-- START --

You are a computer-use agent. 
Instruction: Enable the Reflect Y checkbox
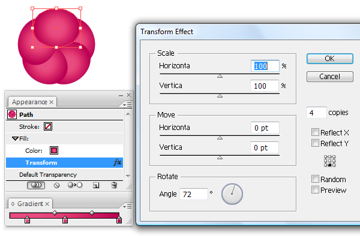315,143
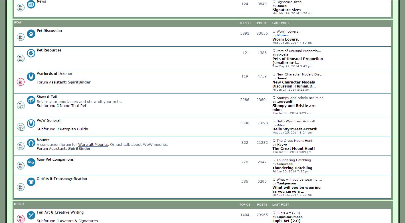The height and width of the screenshot is (223, 405).
Task: Open latest post 'The Great Mount Hunt!'
Action: pyautogui.click(x=293, y=149)
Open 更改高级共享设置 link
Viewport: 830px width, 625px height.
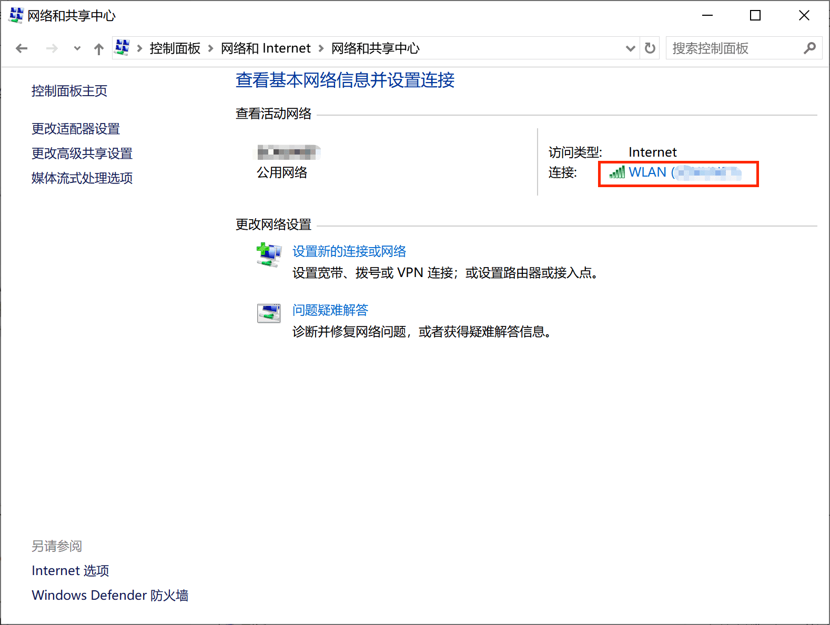[x=82, y=153]
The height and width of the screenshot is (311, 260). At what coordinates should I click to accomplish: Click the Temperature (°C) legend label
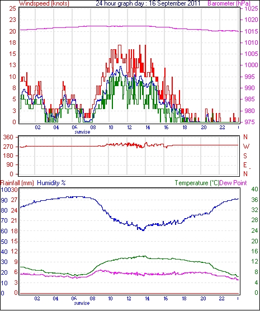(x=197, y=183)
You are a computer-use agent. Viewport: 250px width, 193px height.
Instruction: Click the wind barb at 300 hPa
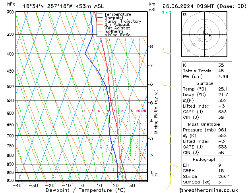(166, 12)
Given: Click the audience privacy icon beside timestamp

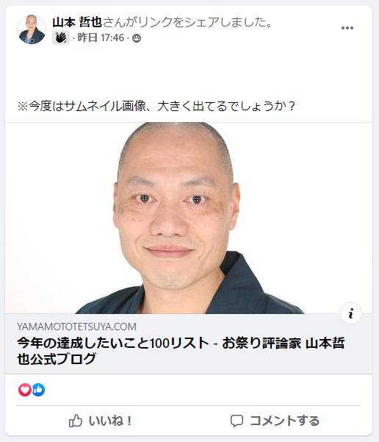Looking at the screenshot, I should point(137,38).

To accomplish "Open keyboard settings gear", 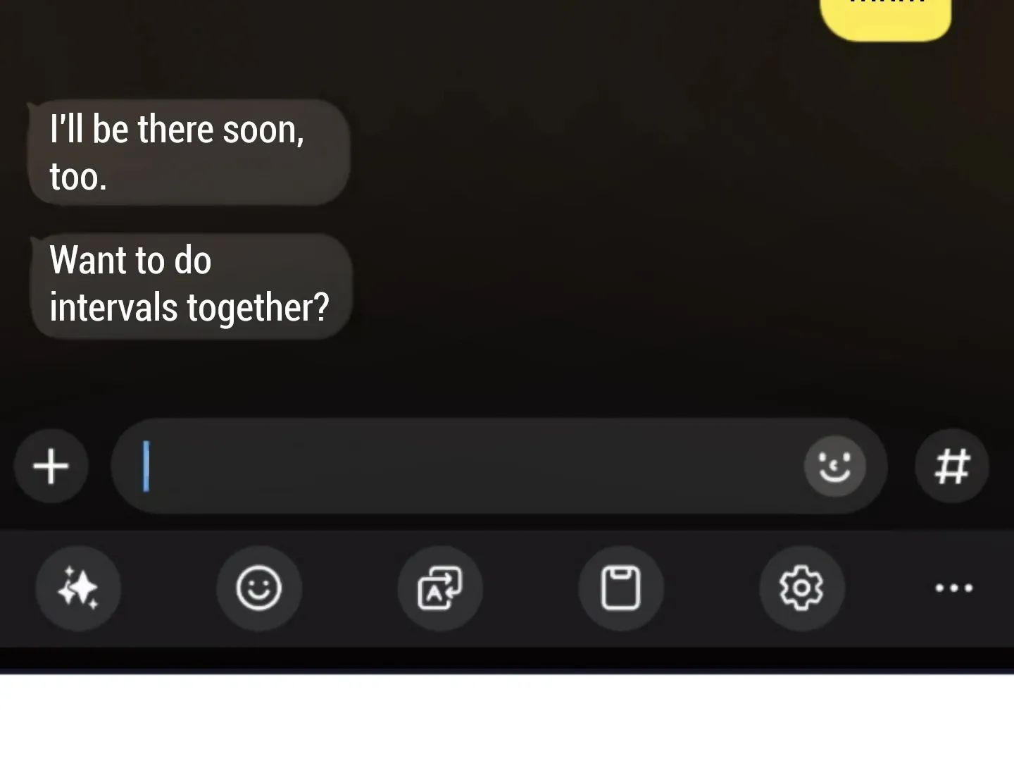I will pos(801,588).
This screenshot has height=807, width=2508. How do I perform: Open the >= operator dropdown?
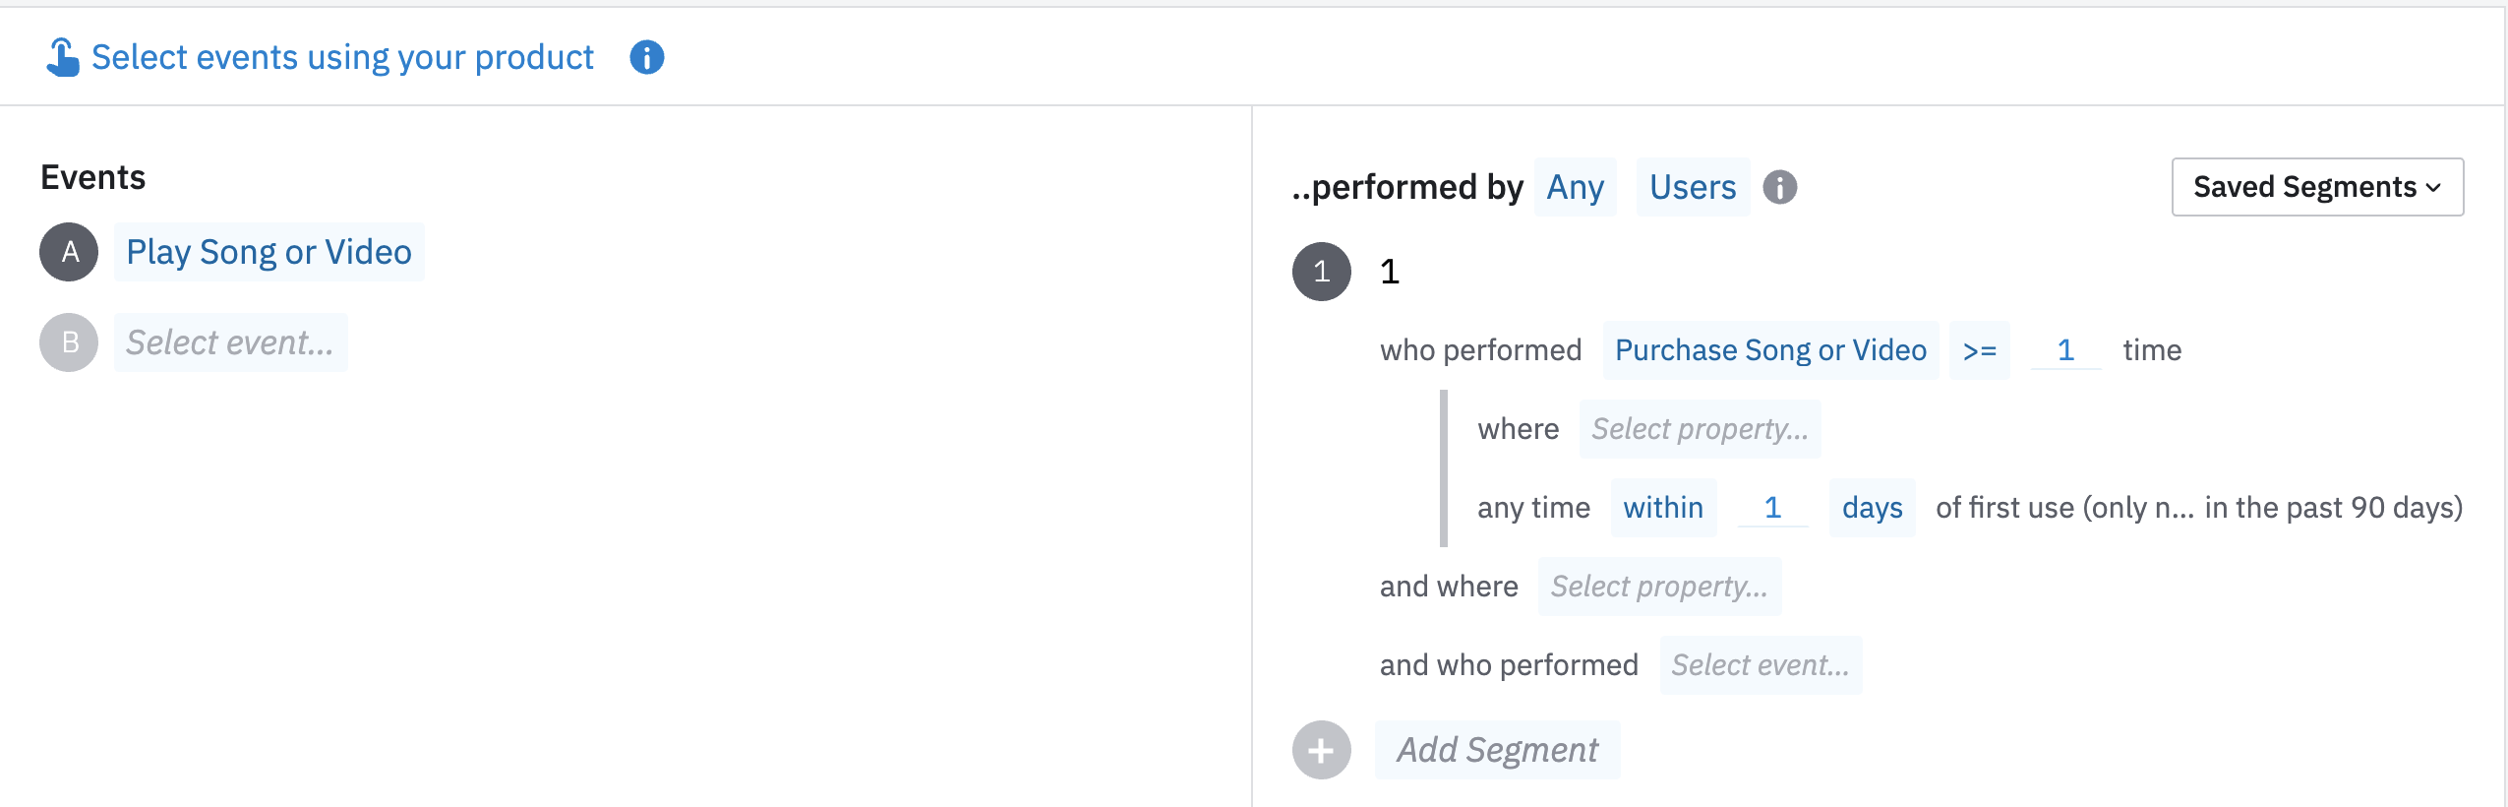(x=1979, y=350)
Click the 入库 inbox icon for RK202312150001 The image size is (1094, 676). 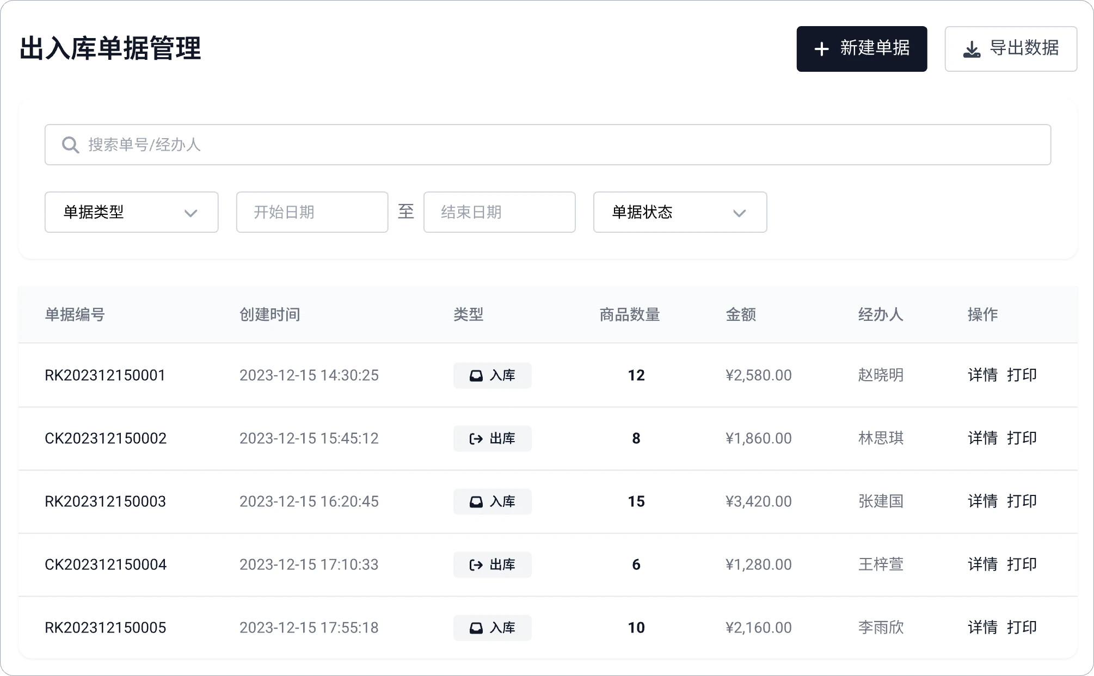click(476, 376)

-- END --

Given exercise: Print the rows above word for word, starting with the first line and going on through the line that contains "[x=82, y=153]". Leave the pictures out.

Full answer:
You are a computer-use agent. 
Instruction: Enable the Reflect Y checkbox
315,143
The height and width of the screenshot is (223, 405).
Task: Open latest post 'The Great Mount Hunt!'
Action: pyautogui.click(x=293, y=149)
Open 更改高级共享设置 link
Viewport: 830px width, 625px height.
[x=82, y=153]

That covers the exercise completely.